YOUR TASK:
Go through the records below from the first line and print each one exactly, stopping after the line that contains "You are a GUI". Do not print pictures or anything past that line.

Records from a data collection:
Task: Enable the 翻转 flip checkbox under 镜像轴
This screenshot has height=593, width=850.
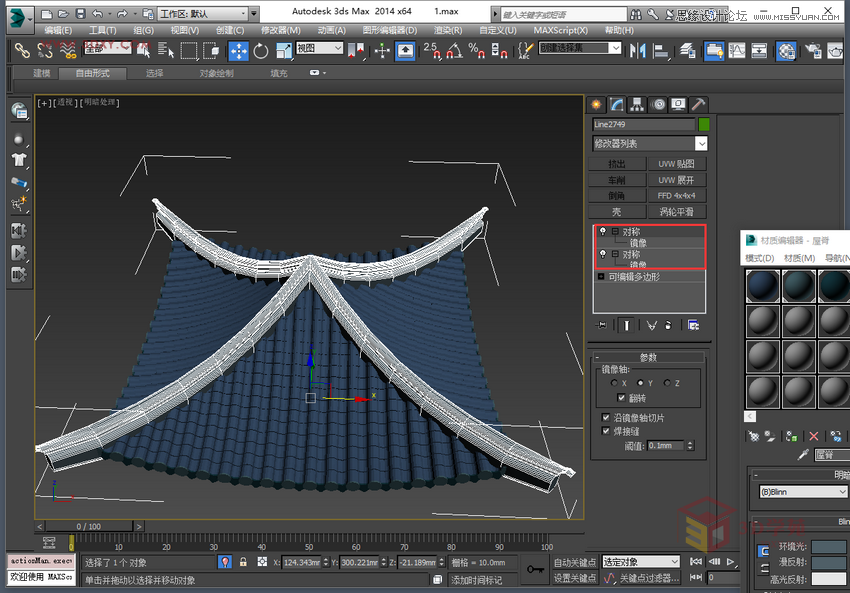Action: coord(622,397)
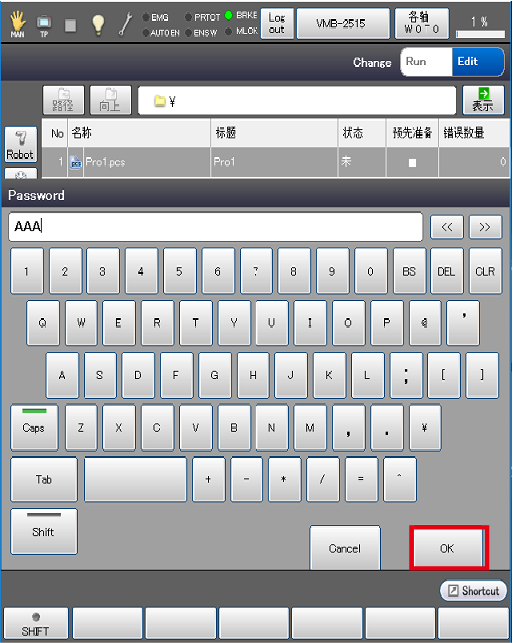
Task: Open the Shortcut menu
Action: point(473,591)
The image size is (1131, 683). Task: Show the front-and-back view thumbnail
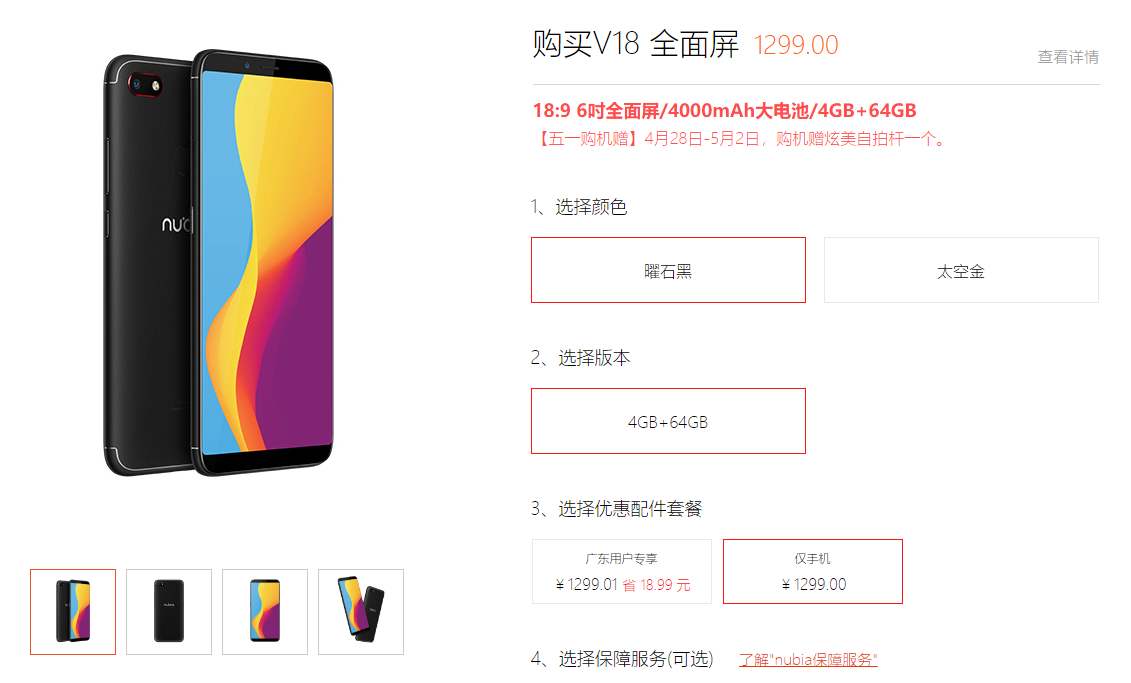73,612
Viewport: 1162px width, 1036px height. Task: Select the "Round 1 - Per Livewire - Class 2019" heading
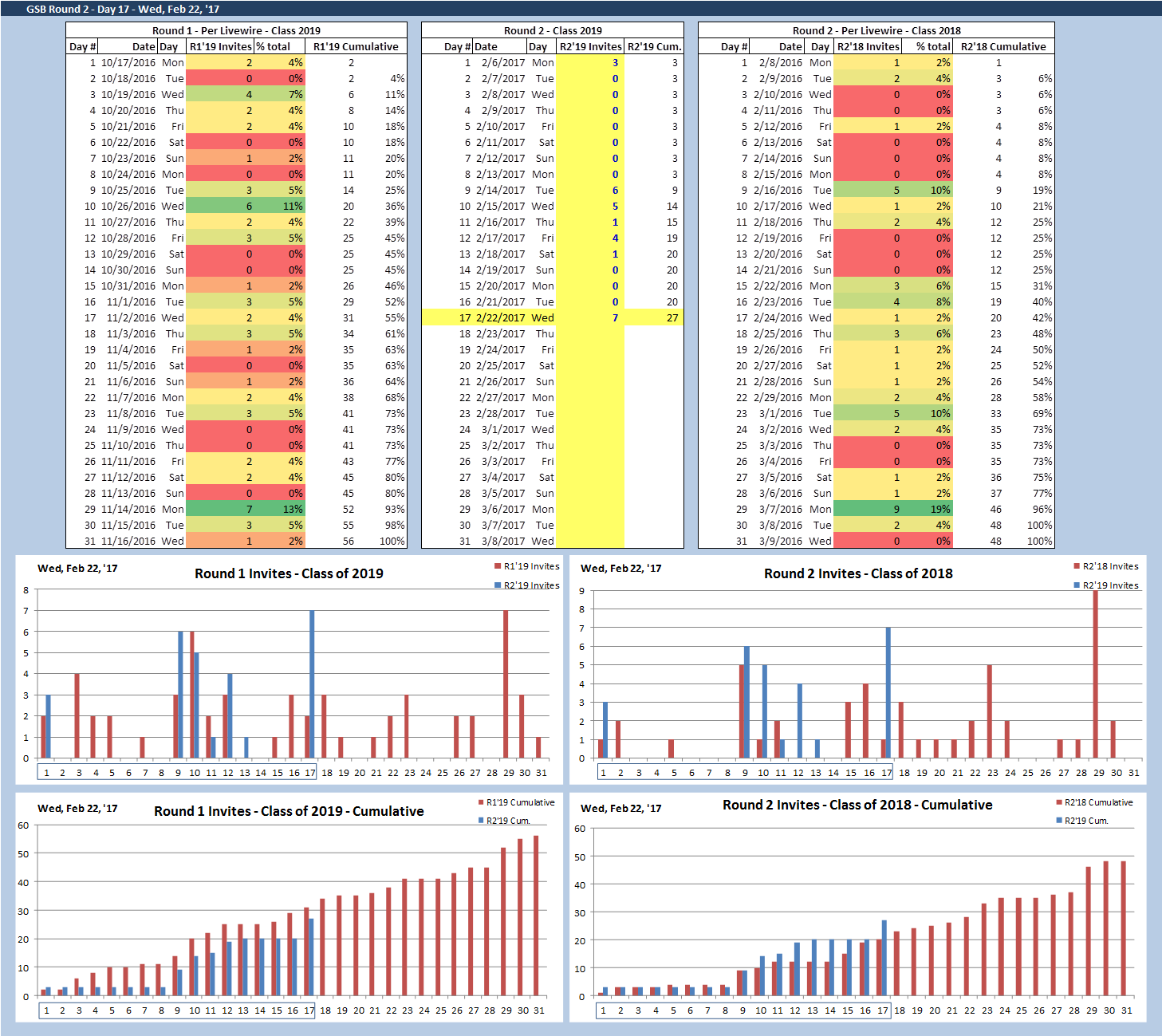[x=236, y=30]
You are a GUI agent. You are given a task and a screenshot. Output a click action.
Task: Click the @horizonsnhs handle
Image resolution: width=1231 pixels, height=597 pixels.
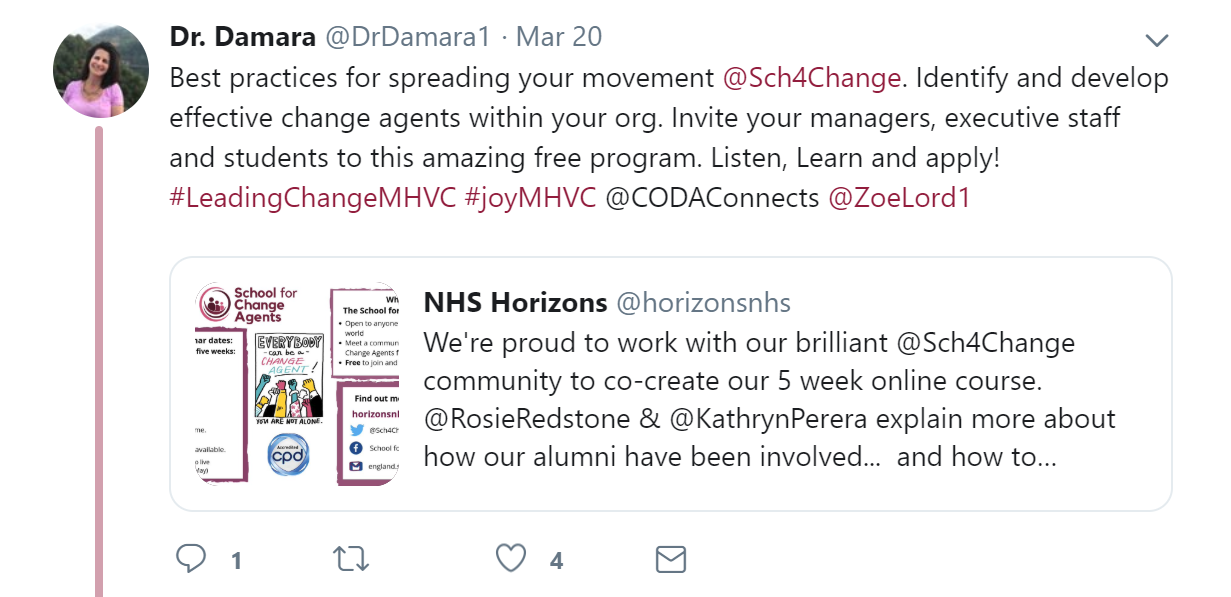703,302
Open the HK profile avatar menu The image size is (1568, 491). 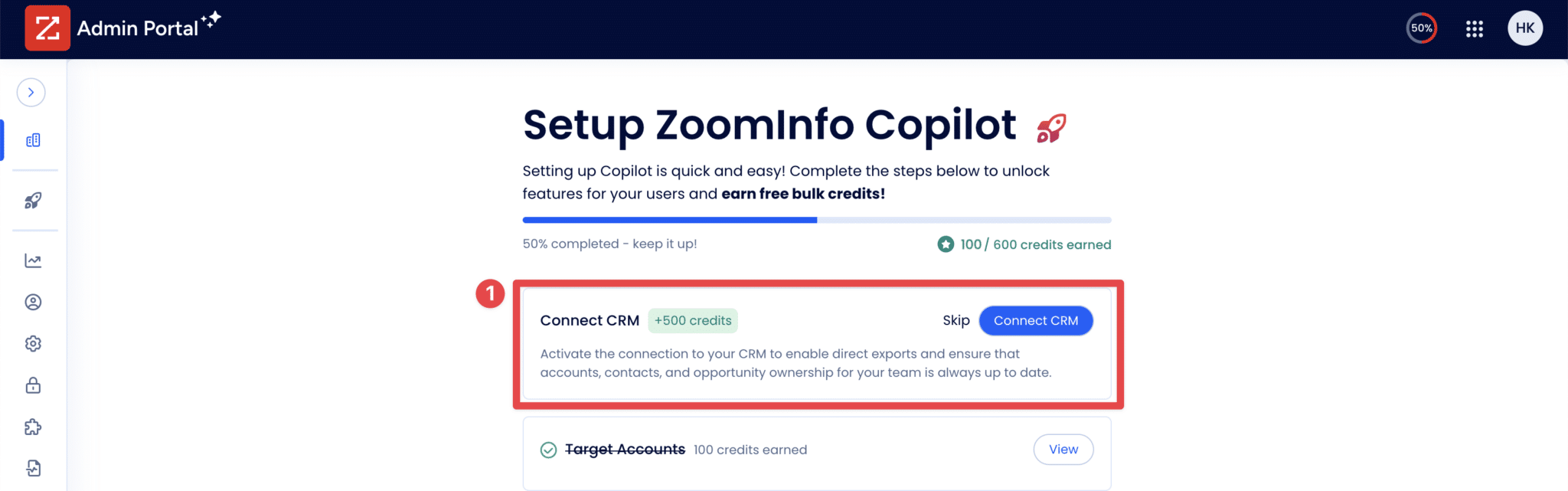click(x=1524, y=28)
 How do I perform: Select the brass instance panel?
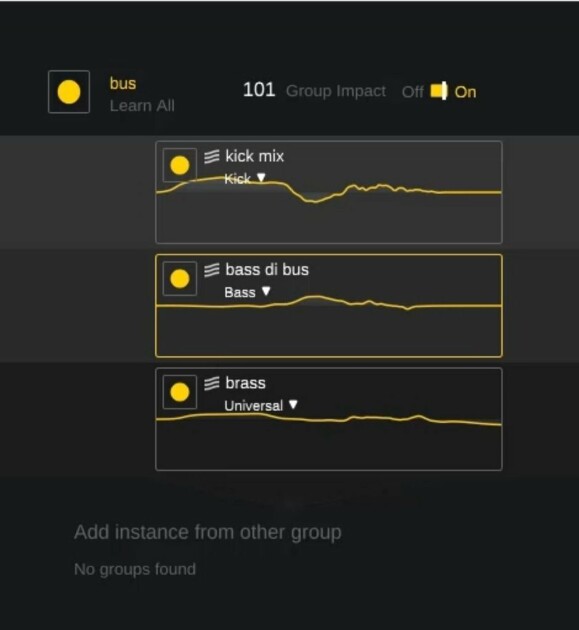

OUTPUT:
Task: Enable the 翻转 flip checkbox under 镜像轴
This screenshot has height=593, width=850.
Action: coord(622,397)
Task: Open the Shortcut menu
Action: point(473,591)
The image size is (1131, 683). Task: Show the front-and-back view thumbnail
73,612
Viewport: 1162px width, 1036px height. Task: Select the "Round 1 - Per Livewire - Class 2019" heading
[x=236, y=30]
You are a GUI agent. You are given a task and a screenshot. Output a click action.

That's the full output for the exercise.